Blood pressure routinely and for at least 6 hours after initial dose and with each dose increase (standing and sitting/supine); monitor patients with mild-to-moderate impairment for symptoms of hypotension.

Hypertension: The 2017 Guideline for the Prevention, Detection, Evaluation, and Management of High Blood Pressure in Adults (ACC/AHA [Whelton 2017]):

Confirmed hypertension and known CVD or 10-year ASCVD risk ≥10%: Target blood pressure <130/80 mm Hg is recommended

Confirmed hypertension without markers of increased ASCVD risk: Target blood pressure <130/80 mm Hg may be reasonable

Pregnancy

Pregnancy Considerations

Doxazosin crosses the placenta (Versmissen 2016).

Chronic maternal hypertension may increase the risk of birth defects, low birth weight, preterm delivery, stillbirth, and neonatal death. Actual fetal/neonatal risks may be related to duration and severity of maternal hypertension. Untreated hypertension may also increase the risks of adverse maternal outcomes, including gestational diabetes, myocardial infarction, preeclampsia, stroke, and delivery complications (ACOG 203 2019).
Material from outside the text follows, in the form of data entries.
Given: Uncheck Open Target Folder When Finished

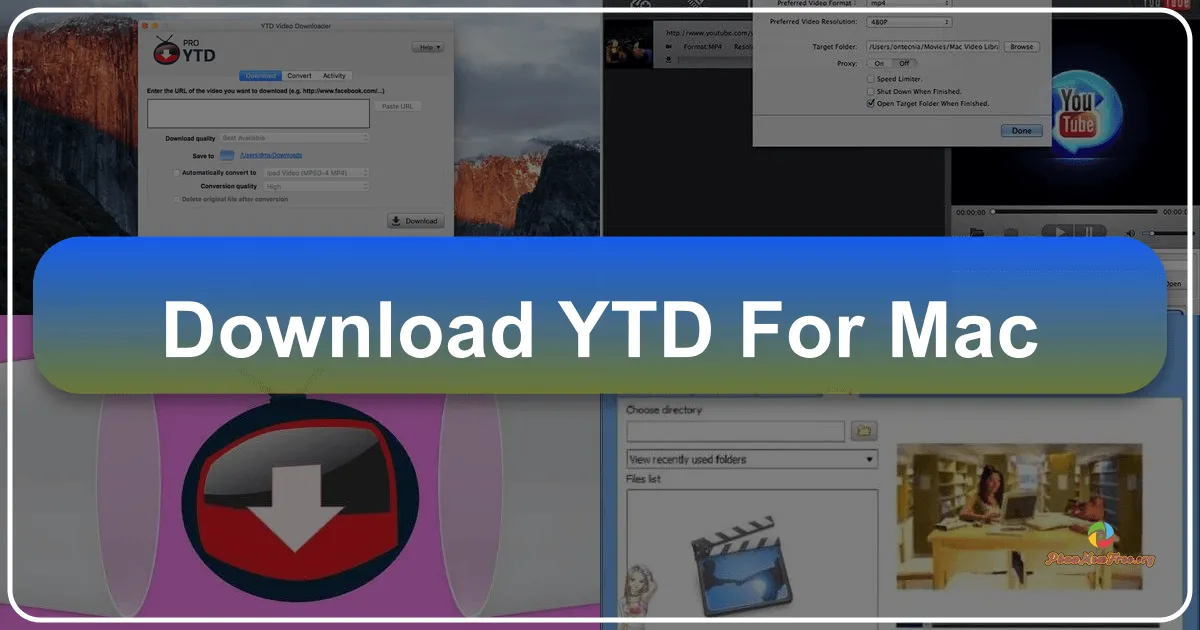Looking at the screenshot, I should click(871, 104).
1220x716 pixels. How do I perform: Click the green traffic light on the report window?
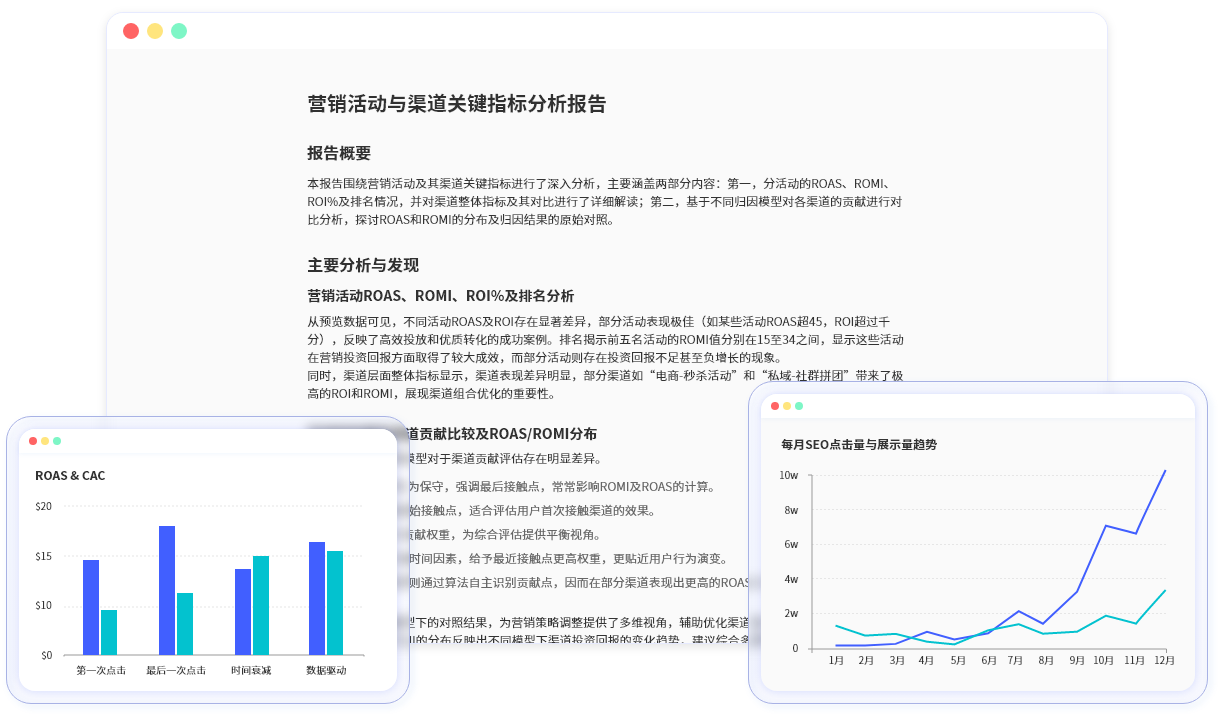(177, 31)
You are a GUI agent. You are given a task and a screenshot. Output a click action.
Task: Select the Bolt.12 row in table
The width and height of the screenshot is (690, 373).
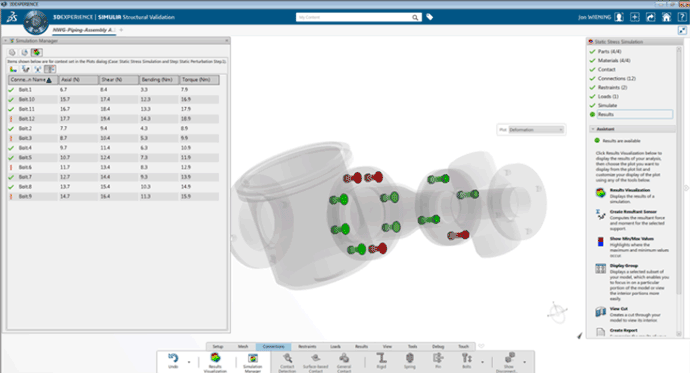click(114, 119)

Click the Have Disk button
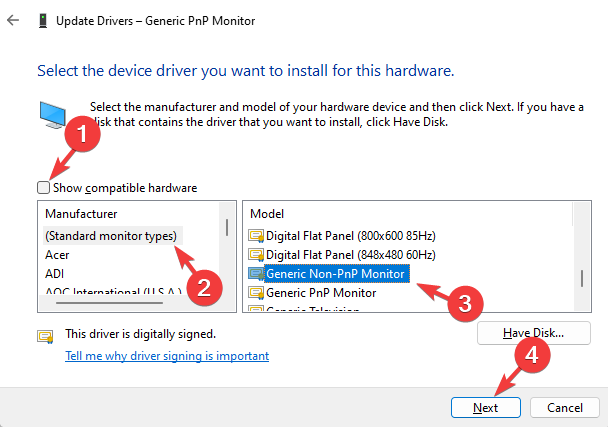coord(534,333)
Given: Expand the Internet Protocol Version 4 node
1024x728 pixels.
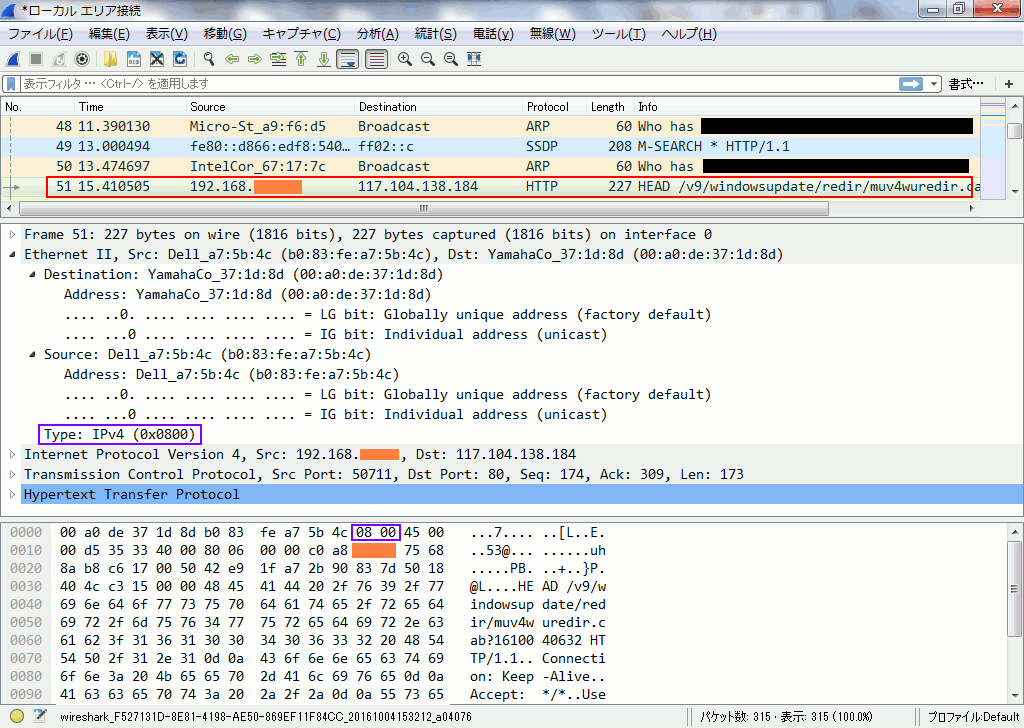Looking at the screenshot, I should [x=12, y=454].
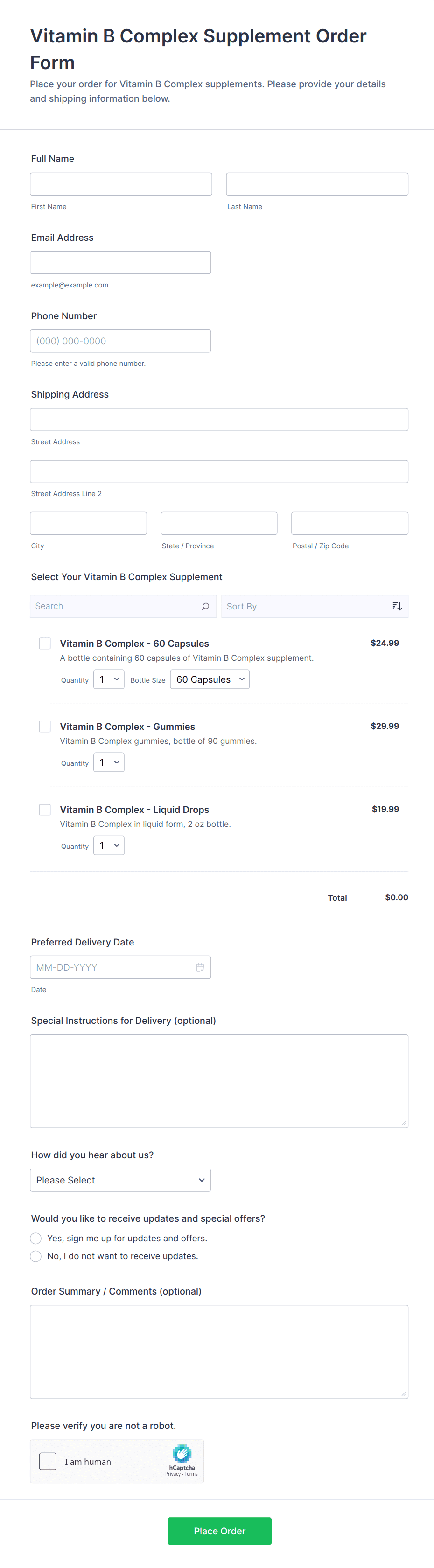The width and height of the screenshot is (434, 1568).
Task: Open the Bottle Size dropdown
Action: pos(210,679)
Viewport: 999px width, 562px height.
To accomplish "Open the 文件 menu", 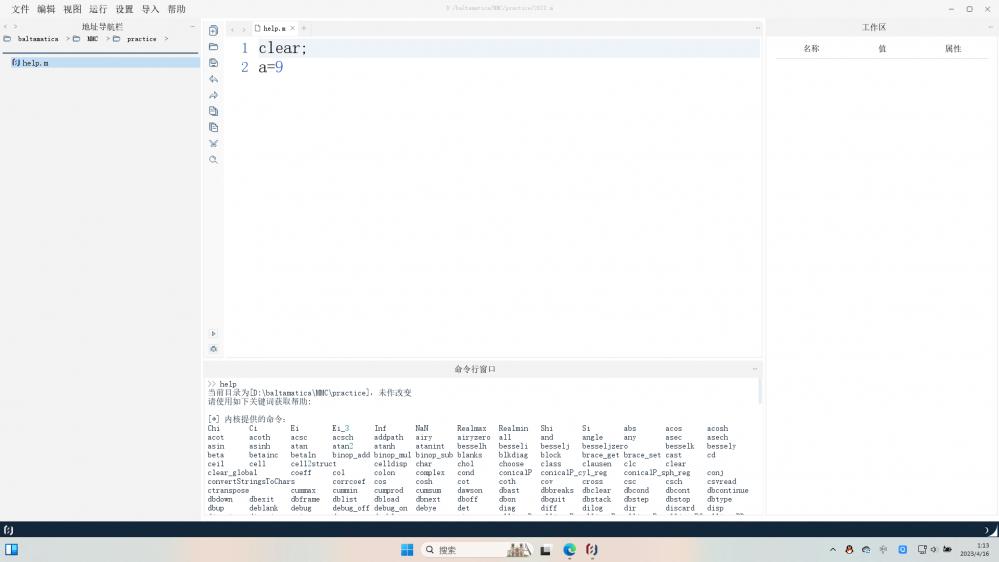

Agents other than doxazosin are more commonly used to treat hypertension in pregnancy (ACOG 203 2019; ESC [Regitz-Zagrosek 2018]). Females with preexisting hypertension may continue their medication during pregnancy unless contraindications exist (ESC [Regitz-Zagrosek 2018]). Although rare, use of doxazosin for the treatment of hypertension due to a pheochromocytoma during pregnancy has been described; treatment was generally started after the first trimester (Lenders 2019; van der Weerd 2017).

Patient Education

What is this drug used for?

  • It is used to treat high blood pressure.
  • In men, it is used to treat the signs of an enlarged prostate.
  • It may be given to you for other reasons. Talk with the doctor.

Frequently reported side effects of this drug

  • Fatigue
  • Loss of strength and energy
  • Headache

Other side effects of this drug: Talk with your doctor right away if you have any of these signs of:

  • Severe dizziness
  • Passing out
  • Chest pain
  • Shortness of breath
  • Swelling of arms or legs
  • Erection that lasts more than 4 hours
  • Signs of a significant reaction like wheezing; chest tightness; fever; itching; bad cough; blue skin color; seizures; or swelling of face, lips, tongue, or throat.

Note: This is not a comprehensive list of all side effects. Talk to your doctor if you have questions.

Consumer Information Use and Disclaimer: This information should not be used to decide whether or not to take this medicine or any other medicine. Only the healthcare provider has the knowledge and training to decide which medicines are right for a specific patient. This information does not endorse any medicine as safe, effective, or approved for treating any patient or health condition. This is only a brief summary of general information about this medicine. It does NOT include all information about the possible uses, directions, warnings, precautions, interactions, adverse effects, or risks that may apply to this medicine. This information is not specific medical advice and does not replace information you receive from the healthcare provider. You must talk with the healthcare provider for complete information about the risks and benefits of using this medicine.